Sans éclats, sans cris, sans douleur apparente, bienvenue dans l’apocalypse ouatée de la civilisation moderne.
Elena, récit russe par excellence, conte l’amour filial et la violence de dilemmes affectifs, le déchirement entre les classes et les moyens qu’on trouve pour échapper à la violence d’un système. A ceci près qu’il oblitère volontairement tout souffle, voire toute âme. La vie est un quotidien fait de gestes précis, mécaniques permettant à l’appartement luxueux de rester intact. Propre, lumineux, magnifié par une photographie impeccable, celui-ci propose un découpage singulier de l’espace, où l’on confond un temps l’épouse et la bonne. Lit séparés, chacun sa télévision, la vie se perpétue entre silence et rituel des repas, du lever et du coucher.
Lorsque Elena va chez son fils, chômeur d’une banlieue lépreuse, on la surprend à reproduire le même geste, celui d’éteindre l’ampoule du pallier, signe évident d’un rôle identique réparti sur deux pôles, entre lesquels elle devra choisir.
Dans cette atmosphère feutrée ou aucun mot ne dépasse des phrases, formulées avec la même rigueur que sur un testament, la mise en scène au cordeau et la musique de Glass instaurent une tension croissante.

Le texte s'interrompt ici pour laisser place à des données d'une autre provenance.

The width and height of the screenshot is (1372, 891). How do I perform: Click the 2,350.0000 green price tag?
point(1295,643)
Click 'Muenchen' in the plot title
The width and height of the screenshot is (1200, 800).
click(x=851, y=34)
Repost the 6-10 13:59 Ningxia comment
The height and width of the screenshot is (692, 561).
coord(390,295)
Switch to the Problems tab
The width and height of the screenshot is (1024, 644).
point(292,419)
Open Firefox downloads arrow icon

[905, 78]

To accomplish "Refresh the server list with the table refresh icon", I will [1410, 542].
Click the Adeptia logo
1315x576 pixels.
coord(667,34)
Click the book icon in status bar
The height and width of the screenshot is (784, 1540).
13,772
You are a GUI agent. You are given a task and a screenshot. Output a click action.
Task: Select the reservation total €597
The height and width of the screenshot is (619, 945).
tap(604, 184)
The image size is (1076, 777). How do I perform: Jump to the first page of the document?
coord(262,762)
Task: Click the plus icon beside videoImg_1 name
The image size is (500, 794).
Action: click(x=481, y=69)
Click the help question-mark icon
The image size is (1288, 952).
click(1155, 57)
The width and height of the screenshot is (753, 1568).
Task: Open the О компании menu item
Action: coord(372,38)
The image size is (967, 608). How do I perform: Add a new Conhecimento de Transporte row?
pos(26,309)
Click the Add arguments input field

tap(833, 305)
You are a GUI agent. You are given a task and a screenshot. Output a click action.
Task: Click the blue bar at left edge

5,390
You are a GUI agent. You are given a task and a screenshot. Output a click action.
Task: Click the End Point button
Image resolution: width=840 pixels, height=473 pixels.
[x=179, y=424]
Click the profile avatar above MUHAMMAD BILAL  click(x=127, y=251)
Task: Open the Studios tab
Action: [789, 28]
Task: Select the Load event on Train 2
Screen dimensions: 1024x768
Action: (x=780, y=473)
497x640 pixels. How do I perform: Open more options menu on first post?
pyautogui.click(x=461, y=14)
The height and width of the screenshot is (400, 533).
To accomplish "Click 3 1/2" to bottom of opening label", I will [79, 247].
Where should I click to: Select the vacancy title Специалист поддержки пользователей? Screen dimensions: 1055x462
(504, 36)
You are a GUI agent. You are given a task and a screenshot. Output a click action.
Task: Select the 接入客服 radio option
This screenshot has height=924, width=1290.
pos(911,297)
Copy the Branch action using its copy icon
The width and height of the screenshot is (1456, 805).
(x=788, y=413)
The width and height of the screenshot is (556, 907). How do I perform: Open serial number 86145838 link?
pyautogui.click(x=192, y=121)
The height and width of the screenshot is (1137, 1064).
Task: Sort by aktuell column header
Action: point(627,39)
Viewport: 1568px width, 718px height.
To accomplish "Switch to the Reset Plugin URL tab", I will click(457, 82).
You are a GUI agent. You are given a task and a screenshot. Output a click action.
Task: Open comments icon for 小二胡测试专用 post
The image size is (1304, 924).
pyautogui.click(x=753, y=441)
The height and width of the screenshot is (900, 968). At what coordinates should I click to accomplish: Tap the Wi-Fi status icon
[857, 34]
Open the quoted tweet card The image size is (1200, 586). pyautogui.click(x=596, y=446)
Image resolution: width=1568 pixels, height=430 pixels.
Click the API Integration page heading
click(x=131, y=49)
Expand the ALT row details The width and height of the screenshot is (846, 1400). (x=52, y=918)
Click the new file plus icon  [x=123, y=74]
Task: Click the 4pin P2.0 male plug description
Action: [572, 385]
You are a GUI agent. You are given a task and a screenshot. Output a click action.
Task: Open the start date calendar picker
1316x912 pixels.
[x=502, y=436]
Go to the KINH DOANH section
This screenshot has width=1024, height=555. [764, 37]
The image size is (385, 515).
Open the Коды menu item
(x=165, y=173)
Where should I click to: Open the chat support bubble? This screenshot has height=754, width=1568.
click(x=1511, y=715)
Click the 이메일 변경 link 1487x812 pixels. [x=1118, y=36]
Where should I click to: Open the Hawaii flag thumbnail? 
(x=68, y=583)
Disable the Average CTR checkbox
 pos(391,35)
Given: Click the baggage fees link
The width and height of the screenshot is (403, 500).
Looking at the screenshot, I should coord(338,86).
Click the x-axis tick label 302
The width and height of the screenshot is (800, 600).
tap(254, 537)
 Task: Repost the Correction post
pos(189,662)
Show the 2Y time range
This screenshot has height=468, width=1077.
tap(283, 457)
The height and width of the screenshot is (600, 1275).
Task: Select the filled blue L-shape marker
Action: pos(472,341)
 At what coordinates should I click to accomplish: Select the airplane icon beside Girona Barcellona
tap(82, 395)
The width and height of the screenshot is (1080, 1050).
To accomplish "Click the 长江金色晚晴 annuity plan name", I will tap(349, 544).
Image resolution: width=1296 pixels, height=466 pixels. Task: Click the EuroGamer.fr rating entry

Une scène de déplacement en voiture, ou en train devient l’objet d’une attente angoissée du spectateur, convaincu que cet univers ne peut se maintenir sur cet équilibre sans, tôt ou tard, imploser.
La force du film est de montrer cette brisure comme allant de soi, sans discontinuité avec le quotidien. La même virtuosité du plan séquence souligne un lever du soleil, l’effacement du testament ou l’invasion de l’appartement du mari disparu : vie et mort semblent s’annihiler, et les êtres qui vivent peuvent le faire parce que la survie est l’alibi essentiel à la perte de toute conscience.
D’une discrétion magistrale, Zviaguintsev pose ça et là des indices de l’impossible compréhension des personnages entre eux. Nul n’a accès à la démonstration d’amour de la fille à son père sur son lit d’hôpital ; nul ne peut comprendre l’amour d’une mère pour un fils chômeur qui vit à ses crochets et engrosse sa femme en dépit du bon sens.
La Russie est un champ de ruines qui n’offre rien : la téléréalité, omniprésent bruit de fond, est le seul point commun entre deux classes nettement séparées. Aux uns, l’intérieur cuir d’une berline et la salle de sport privée. Aux autres, les bastons aux pieds des cheminées de centrales nucléaires.
Crime sans châtiment, Elena propose le déclin total et anesthésié d’une société qui fonctionne en vase clos, et dans laquelle la plus grande erreur ne semble pas de tout faire pour aider les siens, mais bien de donner la vie dans un monde sans avenir.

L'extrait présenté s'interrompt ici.